HN never disappoints, jeez. Thanks for chiming in with some expert context! I highly recommend any meteoronoobs like me to check out the pdf version of the linked paper, the diagrams are top notch — https://www.nature.com/articles/s41586-024-07744-y.pdf

Main takeaway, gives me some hope:

  Our results provide strong evidence for the disputed hypothesis that learning to predict short-term weather is an effective way to tune parameterizations for climate. NeuralGCM models trained on 72-hour forecasts are capable of realistic multi-year simulation. When provided with historical SSTs, they capture essential atmospheric dynamics such as seasonal circulation, monsoons and tropical cyclones.

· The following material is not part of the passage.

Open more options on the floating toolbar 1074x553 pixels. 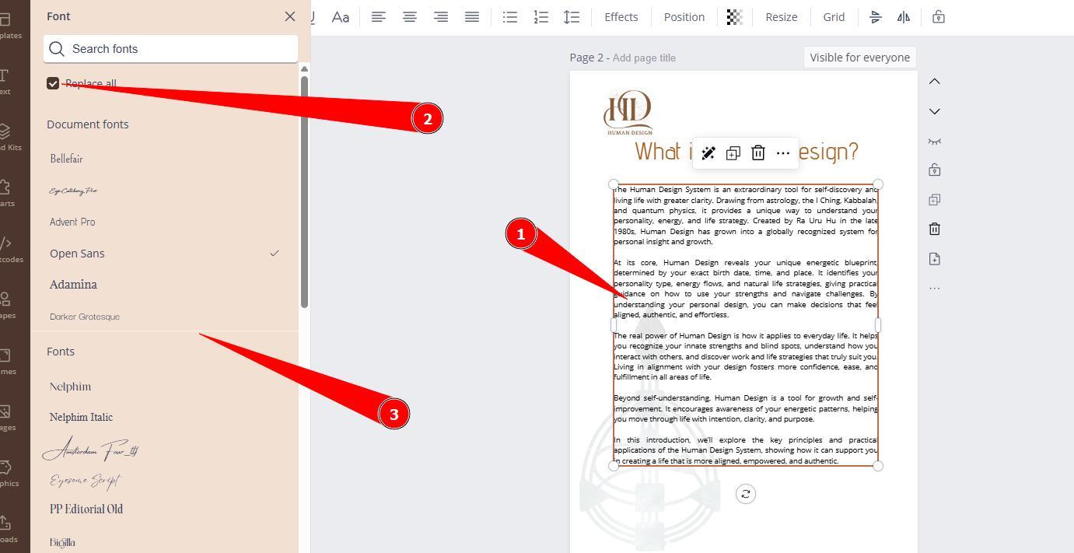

But I will admit, I clicked the link to answer a more cynical question: why is Google funding a presumably super-expensive team of engineers and meteorologists to work on this without a related product in sight? The answer is both fascinating and boring:

  In recent years, computing has both expanded as a field and grown in its importance to society. Similarly, the research conducted at Google has broadened dramatically, becoming more important than ever to our mission. As such, our research philosophy has become more expansive than the hybrid approach to research we described in our CACM article six years ago and now incorporates a substantial amount of open-ended, long-term research driven more by scientific curiosity than current product needs.

From https://research.google/philosophy/. Talk about a cool job! I hope such programs rode the intimidation-layoff wave somewhat peacefully…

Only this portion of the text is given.